La scelta di concentrare l’attenzione sul corpus documentale della Commissione parlamentare d’inchiesta sul rapimento e sulla morte di Aldo Moro, istituita con la legge 30 maggio 2014 n. 82 e operativa nella XVII legislatura, assume una valenza storica e giuridica duplice. Da un lato, infatti, il materiale prodotto – comprendente resoconti stenografici, memorie testimoniali, relazioni intermedie e finale – completa la lunga stratificazione di atti già redatti dalle precedenti Commissioni Moro, in particolare quella della VIII legislatura, i cui centotrenta volumi furono pubblicati fra il 1980 e il 1983. Dall’altro, l’apertura degli archivi parlamentari, in stretta sinergia con l’Archivio storico della Camera, offre all’opinione pubblica materiale inedito che potrebbe contribuire a colmare le ancora fitte zone d’ombra su un capitolo cruciale della storia repubblicana.
Rispetto alla mole complessiva di carte oggetto di verifica, gli uffici di Montecitorio hanno già completato una ricognizione analitica volta a distinguere gli atti la cui originaria secretazione fu apposta da organi esterni – in primis strutture ministeriali, forze di polizia e servizi d’intelligence – da quelli classificati direttamente all’interno delle Commissioni d’inchiesta.

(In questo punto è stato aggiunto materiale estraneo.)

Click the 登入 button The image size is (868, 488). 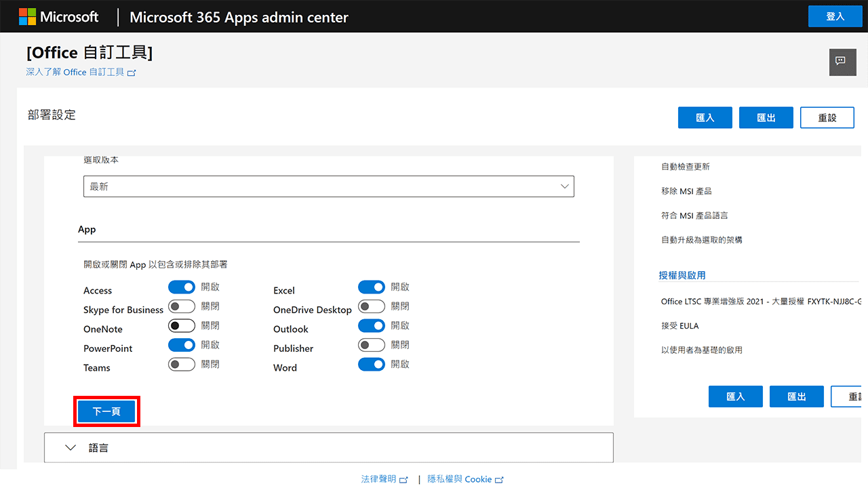coord(835,16)
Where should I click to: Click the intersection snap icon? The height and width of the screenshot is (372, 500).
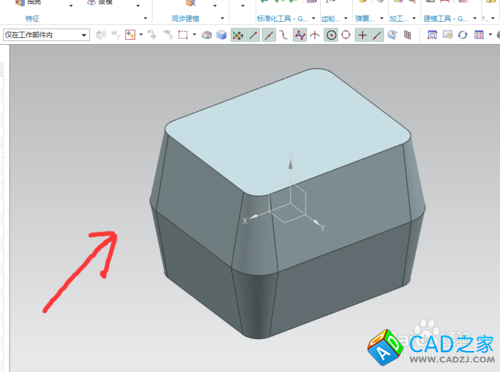pos(315,35)
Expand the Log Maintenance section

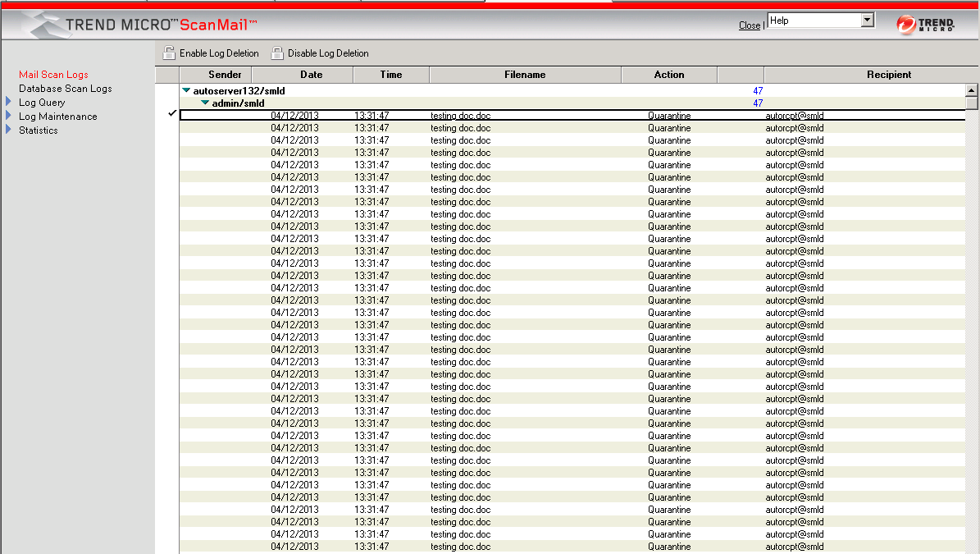[9, 117]
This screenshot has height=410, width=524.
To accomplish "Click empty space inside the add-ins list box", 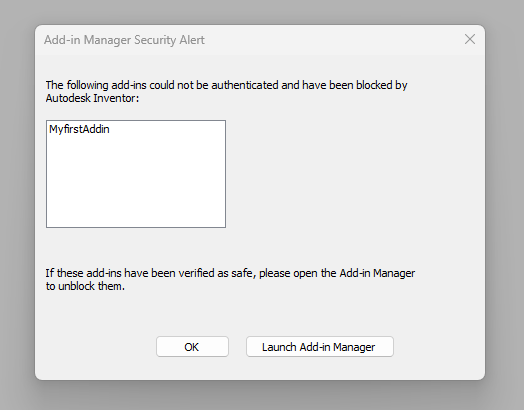I will pyautogui.click(x=136, y=184).
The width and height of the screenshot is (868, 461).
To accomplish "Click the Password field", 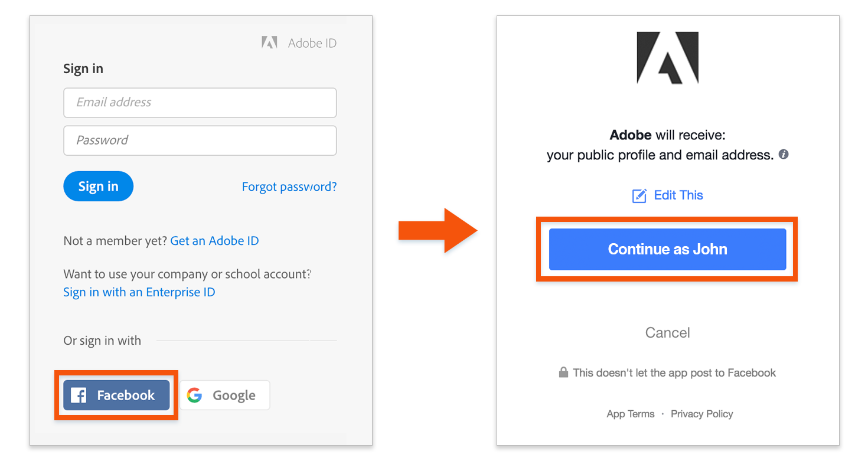I will point(200,140).
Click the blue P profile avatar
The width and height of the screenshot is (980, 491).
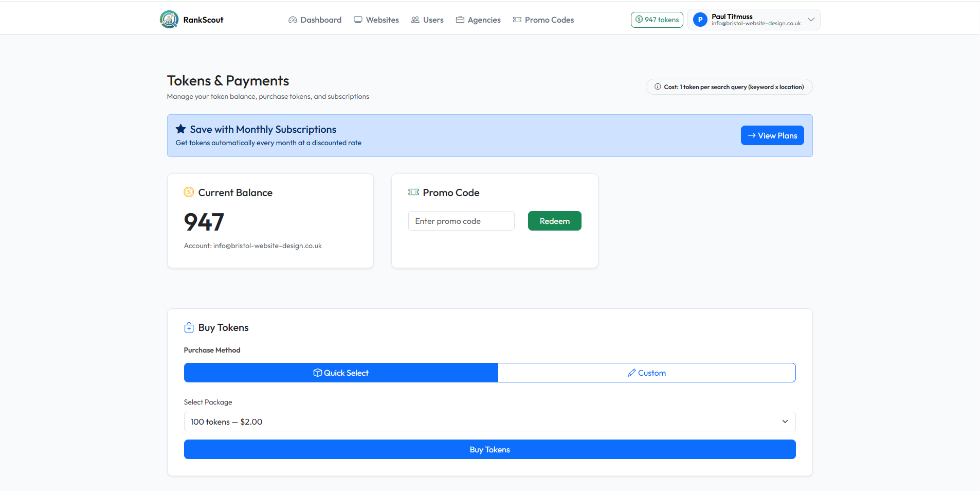pos(700,20)
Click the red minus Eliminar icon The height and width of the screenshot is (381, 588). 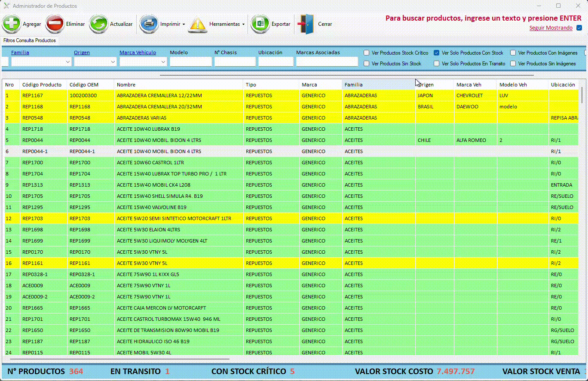tap(55, 24)
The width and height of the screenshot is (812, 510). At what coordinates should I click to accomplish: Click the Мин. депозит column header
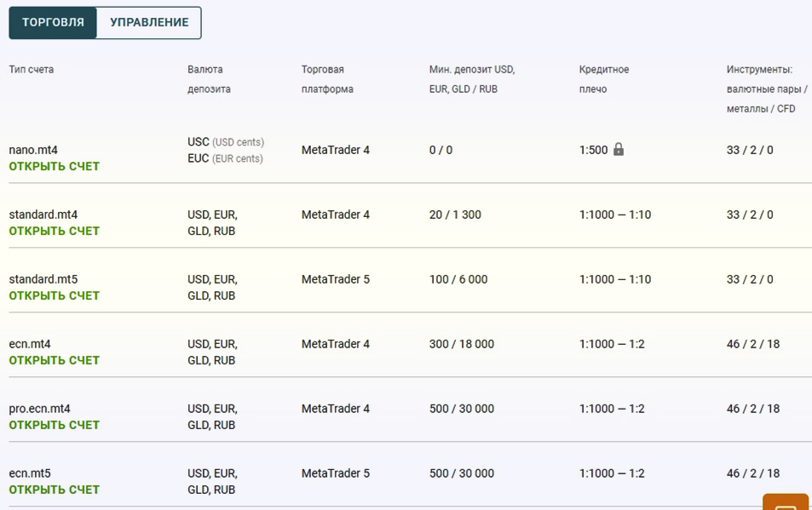[x=471, y=79]
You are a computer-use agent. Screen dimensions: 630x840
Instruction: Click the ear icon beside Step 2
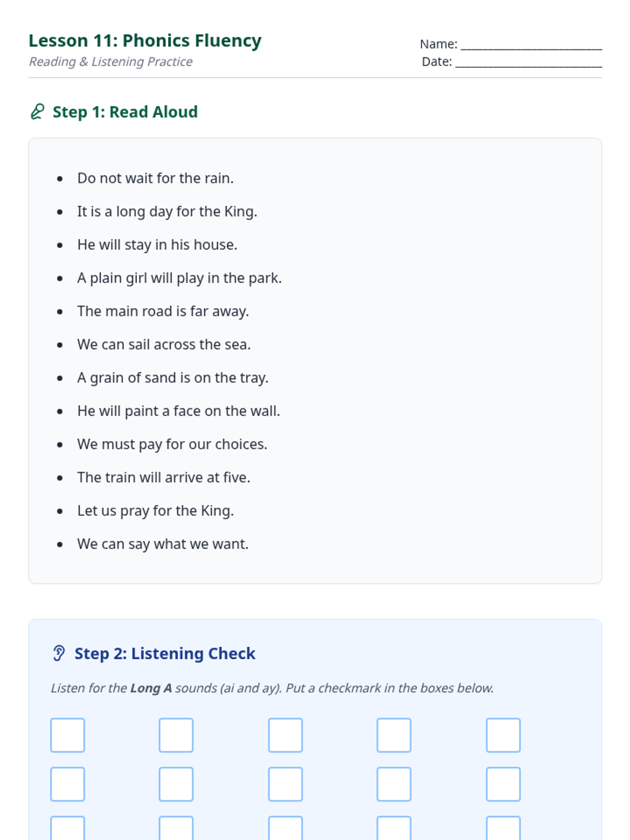[x=59, y=653]
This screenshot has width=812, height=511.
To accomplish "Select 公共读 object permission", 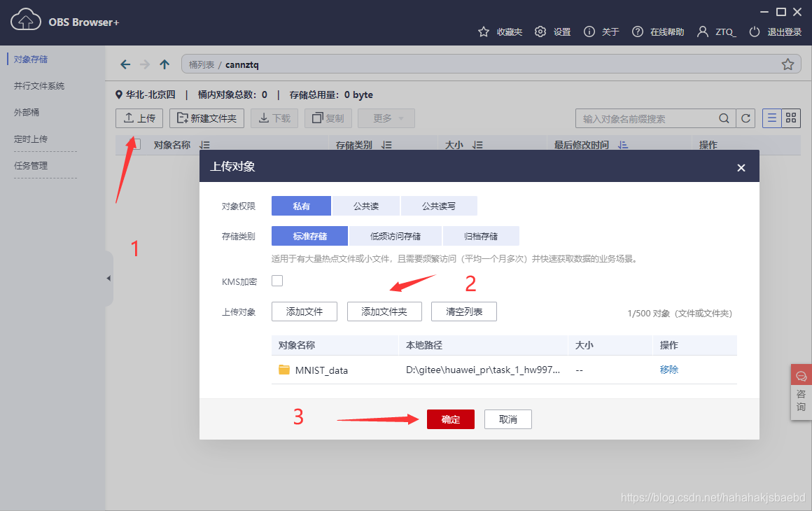I will 365,205.
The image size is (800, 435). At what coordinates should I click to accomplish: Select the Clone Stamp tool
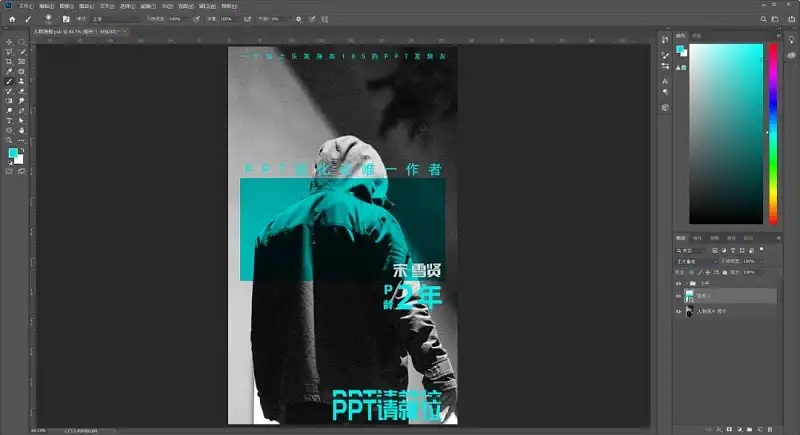point(21,81)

Il dato rilevato a maggio 2025 parla di 560 documenti relativi alla Commissione Moro che necessitano di interpello formale ai rispettivi originatori, cifra che scende a 120 per la Commissione Cooperazione allo sviluppo, mentre per la Commissione P2 si procederà alla verifica del materiale non ancora digitalizzato dopo la pubblicazione dei primi 120 volumi. Tale procedura, conforme alla disciplina sulla tutela delle informazioni classificate, prevede che ciascun detentore dell’originaria classificazione confermi o meno la persistenza dell’esigenza di segretezza, offrendo così la base legale per la delibera finale dell’Ufficio di Presidenza della Camera.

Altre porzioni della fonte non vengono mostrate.